TASK DIRECTIONS: Every record, from the first line to the last, needs to be given again exactly.

GIVEN DATA:

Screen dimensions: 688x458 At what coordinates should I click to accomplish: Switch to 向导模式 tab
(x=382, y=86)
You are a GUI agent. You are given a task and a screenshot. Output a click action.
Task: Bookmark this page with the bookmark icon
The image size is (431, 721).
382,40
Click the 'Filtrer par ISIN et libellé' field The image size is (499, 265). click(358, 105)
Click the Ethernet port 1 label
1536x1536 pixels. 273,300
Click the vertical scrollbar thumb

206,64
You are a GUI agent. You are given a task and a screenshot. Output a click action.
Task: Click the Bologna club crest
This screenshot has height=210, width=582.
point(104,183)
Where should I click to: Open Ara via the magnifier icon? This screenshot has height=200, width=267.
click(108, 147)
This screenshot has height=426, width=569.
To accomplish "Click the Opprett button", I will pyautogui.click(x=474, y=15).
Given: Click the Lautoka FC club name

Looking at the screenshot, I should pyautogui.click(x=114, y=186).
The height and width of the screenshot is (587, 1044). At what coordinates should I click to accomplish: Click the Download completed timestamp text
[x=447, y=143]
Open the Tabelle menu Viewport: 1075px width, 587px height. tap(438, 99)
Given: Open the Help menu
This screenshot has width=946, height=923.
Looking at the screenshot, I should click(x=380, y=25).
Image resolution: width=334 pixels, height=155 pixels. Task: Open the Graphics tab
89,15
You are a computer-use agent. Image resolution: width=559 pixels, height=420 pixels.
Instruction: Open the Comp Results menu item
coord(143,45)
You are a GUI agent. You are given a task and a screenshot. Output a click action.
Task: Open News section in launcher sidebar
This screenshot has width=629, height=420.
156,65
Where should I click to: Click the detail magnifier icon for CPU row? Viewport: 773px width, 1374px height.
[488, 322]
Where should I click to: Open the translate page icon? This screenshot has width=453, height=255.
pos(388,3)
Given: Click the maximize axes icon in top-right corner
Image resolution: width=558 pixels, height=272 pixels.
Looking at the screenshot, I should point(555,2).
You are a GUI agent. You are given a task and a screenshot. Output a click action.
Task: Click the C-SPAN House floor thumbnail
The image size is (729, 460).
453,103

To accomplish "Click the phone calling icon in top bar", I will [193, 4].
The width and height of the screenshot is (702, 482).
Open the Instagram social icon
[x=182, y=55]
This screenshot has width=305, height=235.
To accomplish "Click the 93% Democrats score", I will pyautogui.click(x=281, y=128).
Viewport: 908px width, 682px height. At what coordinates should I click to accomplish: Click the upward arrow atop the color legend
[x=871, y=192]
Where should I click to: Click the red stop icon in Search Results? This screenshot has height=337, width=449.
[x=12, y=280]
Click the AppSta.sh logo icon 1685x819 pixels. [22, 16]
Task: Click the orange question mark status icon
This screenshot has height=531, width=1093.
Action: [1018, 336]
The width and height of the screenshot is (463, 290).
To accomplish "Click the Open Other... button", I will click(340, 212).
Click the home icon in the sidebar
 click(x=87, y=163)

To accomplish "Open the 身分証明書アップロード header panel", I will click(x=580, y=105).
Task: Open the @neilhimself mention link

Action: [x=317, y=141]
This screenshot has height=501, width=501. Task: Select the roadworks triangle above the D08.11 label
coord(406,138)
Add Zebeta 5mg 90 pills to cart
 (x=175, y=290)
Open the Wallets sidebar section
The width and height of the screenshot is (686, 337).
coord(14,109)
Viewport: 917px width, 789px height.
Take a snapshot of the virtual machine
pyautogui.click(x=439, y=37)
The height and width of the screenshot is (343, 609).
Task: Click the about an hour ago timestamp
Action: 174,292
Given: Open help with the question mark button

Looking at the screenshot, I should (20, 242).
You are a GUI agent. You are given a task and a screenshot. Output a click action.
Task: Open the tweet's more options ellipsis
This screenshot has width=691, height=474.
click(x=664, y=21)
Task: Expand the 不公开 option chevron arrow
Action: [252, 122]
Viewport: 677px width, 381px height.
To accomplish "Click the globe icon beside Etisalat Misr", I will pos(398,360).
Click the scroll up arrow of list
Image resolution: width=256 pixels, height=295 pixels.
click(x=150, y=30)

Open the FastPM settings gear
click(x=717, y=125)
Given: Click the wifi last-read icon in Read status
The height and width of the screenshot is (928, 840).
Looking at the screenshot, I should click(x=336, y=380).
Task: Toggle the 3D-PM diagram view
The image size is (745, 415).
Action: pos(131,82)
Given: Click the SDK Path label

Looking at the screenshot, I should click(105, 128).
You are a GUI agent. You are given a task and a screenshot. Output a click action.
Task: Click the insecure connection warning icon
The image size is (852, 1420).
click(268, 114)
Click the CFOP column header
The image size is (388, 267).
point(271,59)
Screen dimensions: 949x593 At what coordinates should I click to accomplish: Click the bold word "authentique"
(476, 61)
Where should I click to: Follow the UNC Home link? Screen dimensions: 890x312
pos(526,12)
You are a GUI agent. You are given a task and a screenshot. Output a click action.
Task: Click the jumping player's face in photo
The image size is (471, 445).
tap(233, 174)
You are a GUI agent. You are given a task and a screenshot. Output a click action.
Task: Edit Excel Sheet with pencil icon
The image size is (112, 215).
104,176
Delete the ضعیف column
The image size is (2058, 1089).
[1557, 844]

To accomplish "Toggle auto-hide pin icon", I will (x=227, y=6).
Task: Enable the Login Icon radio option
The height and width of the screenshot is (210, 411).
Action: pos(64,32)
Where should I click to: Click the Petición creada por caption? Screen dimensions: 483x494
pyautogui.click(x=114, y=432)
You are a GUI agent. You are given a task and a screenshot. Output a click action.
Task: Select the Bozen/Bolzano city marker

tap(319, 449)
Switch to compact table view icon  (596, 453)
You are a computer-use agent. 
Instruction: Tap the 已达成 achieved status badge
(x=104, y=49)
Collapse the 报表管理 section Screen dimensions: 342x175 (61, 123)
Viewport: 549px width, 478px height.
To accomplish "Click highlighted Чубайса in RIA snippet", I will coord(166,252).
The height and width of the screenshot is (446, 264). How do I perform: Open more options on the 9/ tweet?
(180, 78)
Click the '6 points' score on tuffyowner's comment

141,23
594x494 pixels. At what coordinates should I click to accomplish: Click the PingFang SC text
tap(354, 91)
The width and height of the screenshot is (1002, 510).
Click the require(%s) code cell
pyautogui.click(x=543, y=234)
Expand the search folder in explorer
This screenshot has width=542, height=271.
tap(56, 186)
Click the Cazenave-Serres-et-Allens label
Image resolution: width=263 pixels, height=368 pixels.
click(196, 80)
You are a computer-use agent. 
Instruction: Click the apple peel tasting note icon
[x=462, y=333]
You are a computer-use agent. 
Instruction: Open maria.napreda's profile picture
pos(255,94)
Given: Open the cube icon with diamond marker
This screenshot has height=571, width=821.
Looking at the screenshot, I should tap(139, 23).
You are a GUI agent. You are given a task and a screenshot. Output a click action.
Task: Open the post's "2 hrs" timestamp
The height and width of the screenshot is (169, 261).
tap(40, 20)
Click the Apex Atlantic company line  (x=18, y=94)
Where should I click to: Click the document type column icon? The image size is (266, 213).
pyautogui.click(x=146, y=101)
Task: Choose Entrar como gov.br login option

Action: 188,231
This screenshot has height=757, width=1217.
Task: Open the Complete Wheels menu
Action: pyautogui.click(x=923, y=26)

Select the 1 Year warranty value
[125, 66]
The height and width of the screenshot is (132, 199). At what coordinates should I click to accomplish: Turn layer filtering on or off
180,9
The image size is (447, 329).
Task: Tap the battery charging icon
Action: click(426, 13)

OUTPUT OF THE EXERCISE:
Screen dimensions: 688x458 At what coordinates should I click to accomplish: Switch to 向导模式 tab
(x=382, y=86)
You are a GUI agent. You are given a task and a screenshot. Output a click action.
Task: Bookmark this page with the bookmark icon
The image size is (431, 721).
382,40
Click the 'Filtrer par ISIN et libellé' field The image size is (499, 265). click(358, 105)
Click the Ethernet port 1 label
1536x1536 pixels. 273,300
Click the vertical scrollbar thumb

206,64
You are a GUI agent. You are given a task and a screenshot. Output a click action.
Task: Click the Bologna club crest
This screenshot has height=210, width=582.
point(104,183)
Where should I click to: Open Ara via the magnifier icon? This screenshot has height=200, width=267.
click(108, 147)
This screenshot has height=426, width=569.
To accomplish "Click the Opprett button", I will pyautogui.click(x=474, y=15).
Given: Click the Lautoka FC club name

Looking at the screenshot, I should pyautogui.click(x=114, y=186).
The height and width of the screenshot is (587, 1044). At what coordinates should I click to accomplish: Click the Download completed timestamp text
[x=447, y=143]
Open the Tabelle menu Viewport: 1075px width, 587px height. tap(438, 99)
Given: Open the Help menu
This screenshot has width=946, height=923.
Looking at the screenshot, I should click(x=380, y=25).
Image resolution: width=334 pixels, height=155 pixels. Task: Open the Graphics tab
89,15
You are a computer-use agent. Image resolution: width=559 pixels, height=420 pixels.
Instruction: Open the Comp Results menu item
coord(143,45)
You are a GUI agent. You are given a task and a screenshot. Output a click action.
Task: Open News section in launcher sidebar
This screenshot has width=629, height=420.
156,65
Where should I click to: Click the detail magnifier icon for CPU row? Viewport: 773px width, 1374px height.
[488, 322]
Where should I click to: Open the translate page icon? This screenshot has width=453, height=255.
pos(388,3)
Given: Click the maximize axes icon in top-right corner
Image resolution: width=558 pixels, height=272 pixels.
Looking at the screenshot, I should point(555,2).
You are a GUI agent. You are given a task and a screenshot. Output a click action.
Task: Click the C-SPAN House floor thumbnail
The image size is (729, 460).
453,103

To accomplish "Click the phone calling icon in top bar", I will [193, 4].
The width and height of the screenshot is (702, 482).
Open the Instagram social icon
[x=182, y=55]
This screenshot has width=305, height=235.
To accomplish "Click the 93% Democrats score", I will pyautogui.click(x=281, y=128).
Viewport: 908px width, 682px height. At what coordinates should I click to accomplish: Click the upward arrow atop the color legend
[x=871, y=192]
Where should I click to: Click the red stop icon in Search Results? This screenshot has height=337, width=449.
[x=12, y=280]
Click the AppSta.sh logo icon 1685x819 pixels. [22, 16]
Task: Click the orange question mark status icon
This screenshot has height=531, width=1093.
Action: [1018, 336]
The width and height of the screenshot is (463, 290).
To accomplish "Click the Open Other... button", I will click(340, 212).
Click the home icon in the sidebar
 click(x=87, y=163)

To accomplish "Open the 身分証明書アップロード header panel", I will click(x=580, y=105).
Task: Open the @neilhimself mention link

Action: [x=317, y=141]
This screenshot has height=501, width=501. Task: Select the roadworks triangle above the D08.11 label
coord(406,138)
Add Zebeta 5mg 90 pills to cart
 (x=175, y=290)
Open the Wallets sidebar section
The width and height of the screenshot is (686, 337).
coord(14,109)
Viewport: 917px width, 789px height.
Take a snapshot of the virtual machine
pyautogui.click(x=439, y=37)
The height and width of the screenshot is (343, 609).
Task: Click the about an hour ago timestamp
Action: 174,292
Given: Open help with the question mark button

Looking at the screenshot, I should (20, 242).
You are a GUI agent. You are given a task and a screenshot. Output a click action.
Task: Open the tweet's more options ellipsis
This screenshot has width=691, height=474.
click(x=664, y=21)
Task: Expand the 不公开 option chevron arrow
Action: [252, 122]
Viewport: 677px width, 381px height.
To accomplish "Click the globe icon beside Etisalat Misr", I will pos(398,360).
Click the scroll up arrow of list
Image resolution: width=256 pixels, height=295 pixels.
click(x=150, y=30)

Open the FastPM settings gear
click(x=717, y=125)
Given: Click the wifi last-read icon in Read status
The height and width of the screenshot is (928, 840).
Looking at the screenshot, I should click(x=336, y=380).
Task: Toggle the 3D-PM diagram view
The image size is (745, 415).
Action: pos(131,82)
Given: Click the SDK Path label

Looking at the screenshot, I should click(105, 128).
You are a GUI agent. You are given a task and a screenshot. Output a click action.
Task: Click the insecure connection warning icon
The image size is (852, 1420).
click(268, 114)
Click the CFOP column header
The image size is (388, 267).
point(271,59)
Screen dimensions: 949x593 At what coordinates should I click to accomplish: Click the bold word "authentique"
(476, 61)
Where should I click to: Follow the UNC Home link? Screen dimensions: 890x312
pos(526,12)
You are a GUI agent. You are given a task and a screenshot. Output a click action.
Task: Click the jumping player's face in photo
The image size is (471, 445).
tap(233, 174)
You are a GUI agent. You are given a task and a screenshot. Output a click action.
Task: Edit Excel Sheet with pencil icon
The image size is (112, 215).
104,176
Delete the ضعیف column
The image size is (2058, 1089).
[1557, 844]

To accomplish "Toggle auto-hide pin icon", I will (x=227, y=6).
Task: Enable the Login Icon radio option
The height and width of the screenshot is (210, 411).
Action: pos(64,32)
Where should I click to: Click the Petición creada por caption? Screen dimensions: 483x494
pyautogui.click(x=114, y=432)
You are a GUI agent. You are given a task and a screenshot. Output a click action.
Task: Select the Bozen/Bolzano city marker

tap(319, 449)
Switch to compact table view icon  (596, 453)
You are a computer-use agent. 
Instruction: Tap the 已达成 achieved status badge
(x=104, y=49)
Collapse the 报表管理 section Screen dimensions: 342x175 (61, 123)
Viewport: 549px width, 478px height.
To accomplish "Click highlighted Чубайса in RIA snippet", I will coord(166,252).
The height and width of the screenshot is (446, 264). How do I perform: Open more options on the 9/ tweet?
(180, 78)
Click the '6 points' score on tuffyowner's comment

141,23
594x494 pixels. At what coordinates should I click to accomplish: Click the PingFang SC text
tap(354, 91)
The width and height of the screenshot is (1002, 510).
Click the require(%s) code cell
pyautogui.click(x=543, y=234)
Expand the search folder in explorer
This screenshot has width=542, height=271.
tap(56, 186)
Click the Cazenave-Serres-et-Allens label
Image resolution: width=263 pixels, height=368 pixels.
click(196, 80)
You are a computer-use agent. 
Instruction: Click the apple peel tasting note icon
[x=462, y=333]
You are a computer-use agent. 
Instruction: Open maria.napreda's profile picture
pos(255,94)
Given: Open the cube icon with diamond marker
This screenshot has height=571, width=821.
Looking at the screenshot, I should tap(139, 23).
You are a GUI agent. You are given a task and a screenshot. Output a click action.
Task: Open the post's "2 hrs" timestamp
The height and width of the screenshot is (169, 261).
tap(40, 20)
Click the Apex Atlantic company line  (x=18, y=94)
Where should I click to: Click the document type column icon? The image size is (266, 213).
pyautogui.click(x=146, y=101)
Task: Choose Entrar como gov.br login option

Action: 188,231
This screenshot has height=757, width=1217.
Task: Open the Complete Wheels menu
Action: pyautogui.click(x=923, y=26)

Select the 1 Year warranty value
[125, 66]
The height and width of the screenshot is (132, 199). At what coordinates should I click to accomplish: Turn layer filtering on or off
180,9
The image size is (447, 329).
Task: Tap the battery charging icon
Action: click(426, 13)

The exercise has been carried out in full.